Banerjee's official name is Madhuurima. In order to avoid confusion with her contemporary actress Madhurima Tuli, she changed her screen name to her pet name Nyra in 2016. In an interview with The Times of India, she stated: "I don't want any association with my old name 'Madhuurima'. In fact, I want everyone to get into the habit of calling me Nyra."

Career 
The same year she appeared in her first Telugu film. She went on to act in three Telugu projects within the next year, including the female lead role in Vamsy's Saradaga Kasepu and a cameo role in Orange, directed by Bhaskar. However, none of the Telugu films helped her career. In 2012, her second Bollywood film, Kamaal Dhamaal Malamaal, directed by Priyadarshan, released.
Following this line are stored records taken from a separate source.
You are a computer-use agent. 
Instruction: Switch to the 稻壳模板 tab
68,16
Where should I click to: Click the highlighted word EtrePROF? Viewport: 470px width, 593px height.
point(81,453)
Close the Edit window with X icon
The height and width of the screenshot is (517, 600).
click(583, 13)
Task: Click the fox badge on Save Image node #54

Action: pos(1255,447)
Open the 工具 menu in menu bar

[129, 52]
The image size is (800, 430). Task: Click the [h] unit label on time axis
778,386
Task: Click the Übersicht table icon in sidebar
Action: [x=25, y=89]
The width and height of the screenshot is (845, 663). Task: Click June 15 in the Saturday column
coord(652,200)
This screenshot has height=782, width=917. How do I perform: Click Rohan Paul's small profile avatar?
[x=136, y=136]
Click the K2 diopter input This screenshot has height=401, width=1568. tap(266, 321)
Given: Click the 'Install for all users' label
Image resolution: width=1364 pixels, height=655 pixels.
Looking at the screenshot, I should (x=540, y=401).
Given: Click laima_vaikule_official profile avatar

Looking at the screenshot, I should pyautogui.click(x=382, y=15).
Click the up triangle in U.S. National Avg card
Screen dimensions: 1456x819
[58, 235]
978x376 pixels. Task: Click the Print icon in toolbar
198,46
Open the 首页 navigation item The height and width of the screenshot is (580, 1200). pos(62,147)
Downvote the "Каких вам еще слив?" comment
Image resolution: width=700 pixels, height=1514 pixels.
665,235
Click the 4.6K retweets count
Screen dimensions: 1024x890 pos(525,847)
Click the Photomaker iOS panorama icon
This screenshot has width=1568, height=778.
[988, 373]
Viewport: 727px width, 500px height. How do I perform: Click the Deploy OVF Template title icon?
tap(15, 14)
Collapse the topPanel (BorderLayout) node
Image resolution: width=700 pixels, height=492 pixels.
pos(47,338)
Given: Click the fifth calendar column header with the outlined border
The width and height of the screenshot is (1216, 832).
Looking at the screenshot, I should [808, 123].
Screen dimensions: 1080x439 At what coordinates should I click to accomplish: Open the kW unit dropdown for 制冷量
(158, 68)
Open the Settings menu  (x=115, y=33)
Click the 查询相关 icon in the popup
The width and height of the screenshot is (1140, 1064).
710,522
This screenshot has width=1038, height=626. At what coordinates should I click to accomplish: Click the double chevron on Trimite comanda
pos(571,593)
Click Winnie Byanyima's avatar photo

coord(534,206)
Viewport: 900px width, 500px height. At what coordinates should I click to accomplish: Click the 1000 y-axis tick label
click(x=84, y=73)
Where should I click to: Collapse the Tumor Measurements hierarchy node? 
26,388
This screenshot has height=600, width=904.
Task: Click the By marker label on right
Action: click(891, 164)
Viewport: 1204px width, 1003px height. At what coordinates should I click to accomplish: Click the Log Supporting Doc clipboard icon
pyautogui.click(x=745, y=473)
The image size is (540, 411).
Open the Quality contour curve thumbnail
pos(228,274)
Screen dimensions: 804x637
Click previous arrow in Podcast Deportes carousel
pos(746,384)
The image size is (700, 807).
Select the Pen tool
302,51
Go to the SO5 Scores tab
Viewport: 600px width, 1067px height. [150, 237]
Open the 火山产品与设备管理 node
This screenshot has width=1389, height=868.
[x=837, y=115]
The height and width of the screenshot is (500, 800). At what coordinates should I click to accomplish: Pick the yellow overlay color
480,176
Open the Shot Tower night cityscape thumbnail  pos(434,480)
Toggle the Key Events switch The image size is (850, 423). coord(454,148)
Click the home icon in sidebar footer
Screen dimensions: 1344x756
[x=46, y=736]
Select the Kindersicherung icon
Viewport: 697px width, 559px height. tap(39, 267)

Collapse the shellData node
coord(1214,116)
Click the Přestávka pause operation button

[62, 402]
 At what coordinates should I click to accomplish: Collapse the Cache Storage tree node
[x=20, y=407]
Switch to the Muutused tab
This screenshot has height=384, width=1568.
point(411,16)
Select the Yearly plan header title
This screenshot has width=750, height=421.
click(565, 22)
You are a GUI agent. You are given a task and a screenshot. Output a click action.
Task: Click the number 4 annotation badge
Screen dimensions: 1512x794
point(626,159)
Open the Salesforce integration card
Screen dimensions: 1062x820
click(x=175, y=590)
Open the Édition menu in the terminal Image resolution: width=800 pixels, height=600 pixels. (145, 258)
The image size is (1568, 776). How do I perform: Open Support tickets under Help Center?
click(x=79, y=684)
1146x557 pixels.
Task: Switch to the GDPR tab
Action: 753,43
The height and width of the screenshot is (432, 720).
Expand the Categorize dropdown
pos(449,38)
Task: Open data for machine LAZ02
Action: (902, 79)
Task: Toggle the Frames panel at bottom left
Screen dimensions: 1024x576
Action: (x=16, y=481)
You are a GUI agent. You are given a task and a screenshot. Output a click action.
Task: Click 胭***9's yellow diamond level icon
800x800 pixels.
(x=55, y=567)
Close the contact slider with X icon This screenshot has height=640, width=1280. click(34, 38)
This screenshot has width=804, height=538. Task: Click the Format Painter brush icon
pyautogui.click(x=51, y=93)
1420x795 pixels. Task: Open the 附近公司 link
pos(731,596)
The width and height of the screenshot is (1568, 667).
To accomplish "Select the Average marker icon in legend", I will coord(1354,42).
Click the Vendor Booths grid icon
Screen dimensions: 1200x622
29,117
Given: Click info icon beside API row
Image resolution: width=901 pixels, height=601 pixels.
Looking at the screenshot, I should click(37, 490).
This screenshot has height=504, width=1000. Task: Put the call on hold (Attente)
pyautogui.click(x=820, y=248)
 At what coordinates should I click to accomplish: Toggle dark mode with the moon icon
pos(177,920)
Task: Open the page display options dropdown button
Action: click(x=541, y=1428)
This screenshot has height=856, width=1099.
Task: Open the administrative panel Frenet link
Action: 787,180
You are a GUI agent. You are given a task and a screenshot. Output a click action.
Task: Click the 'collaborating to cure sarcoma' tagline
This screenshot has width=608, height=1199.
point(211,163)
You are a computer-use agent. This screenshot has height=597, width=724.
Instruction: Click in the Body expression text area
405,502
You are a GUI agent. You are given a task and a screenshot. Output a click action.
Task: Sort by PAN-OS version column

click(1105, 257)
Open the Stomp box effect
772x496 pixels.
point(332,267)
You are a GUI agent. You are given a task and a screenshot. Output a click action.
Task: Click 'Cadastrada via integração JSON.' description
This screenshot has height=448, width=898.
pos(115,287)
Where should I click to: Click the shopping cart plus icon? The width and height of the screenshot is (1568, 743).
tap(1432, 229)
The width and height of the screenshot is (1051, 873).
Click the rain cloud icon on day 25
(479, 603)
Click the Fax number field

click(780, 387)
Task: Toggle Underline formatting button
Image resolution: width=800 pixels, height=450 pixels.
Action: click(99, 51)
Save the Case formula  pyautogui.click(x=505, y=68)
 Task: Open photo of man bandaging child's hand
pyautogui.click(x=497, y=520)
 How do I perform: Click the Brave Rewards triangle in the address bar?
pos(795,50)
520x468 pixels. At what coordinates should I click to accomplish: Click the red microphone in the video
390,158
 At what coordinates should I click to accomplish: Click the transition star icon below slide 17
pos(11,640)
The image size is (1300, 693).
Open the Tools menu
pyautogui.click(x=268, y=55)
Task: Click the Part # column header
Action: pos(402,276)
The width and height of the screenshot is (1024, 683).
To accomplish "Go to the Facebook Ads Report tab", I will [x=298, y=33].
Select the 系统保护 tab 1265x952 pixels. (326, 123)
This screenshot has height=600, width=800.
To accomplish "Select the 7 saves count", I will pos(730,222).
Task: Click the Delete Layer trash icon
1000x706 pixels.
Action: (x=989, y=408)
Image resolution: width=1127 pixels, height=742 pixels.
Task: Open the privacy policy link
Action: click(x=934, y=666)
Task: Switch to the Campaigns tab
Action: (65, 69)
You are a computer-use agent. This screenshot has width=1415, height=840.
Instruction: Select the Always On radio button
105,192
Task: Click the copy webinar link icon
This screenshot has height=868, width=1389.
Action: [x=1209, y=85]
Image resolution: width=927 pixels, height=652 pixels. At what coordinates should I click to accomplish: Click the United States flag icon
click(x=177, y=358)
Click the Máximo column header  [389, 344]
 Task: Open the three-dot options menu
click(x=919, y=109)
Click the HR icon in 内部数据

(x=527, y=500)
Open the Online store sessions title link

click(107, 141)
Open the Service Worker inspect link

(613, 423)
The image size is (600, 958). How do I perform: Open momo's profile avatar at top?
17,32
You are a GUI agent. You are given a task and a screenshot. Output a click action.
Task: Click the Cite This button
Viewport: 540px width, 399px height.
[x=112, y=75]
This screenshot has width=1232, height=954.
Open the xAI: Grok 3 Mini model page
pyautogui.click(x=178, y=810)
In 2014 she was first seen in the Telugu film Veta, which was followed by her first Kannada release, Savaari 2, and her first Malayalam release, Koothara. Savaari 2 saw her playing a bank manager, while in Koothara she played the role of Shaista, an NRI. She then starred in Maruthi's Kotha Janta starring Allu Sirish and made a special appearance in Green Signal which was co-produced by Maruthi.

In early 2015, she was seen in Puri Jagannadh's Temper, which very successful and for which she was critically acclaimed. She then appeared in two Tamil films, Serndhu Polama helmed by Malayalam director Anil Kumar and Sundar C.'s Aambala.  She is working on the Telugu film Close Friends, and has completed the Malayalam film Black Coffee, in which she plays a Malayali living in Mumbai.

She also assisted director Tony D'Souza for his film Azhar.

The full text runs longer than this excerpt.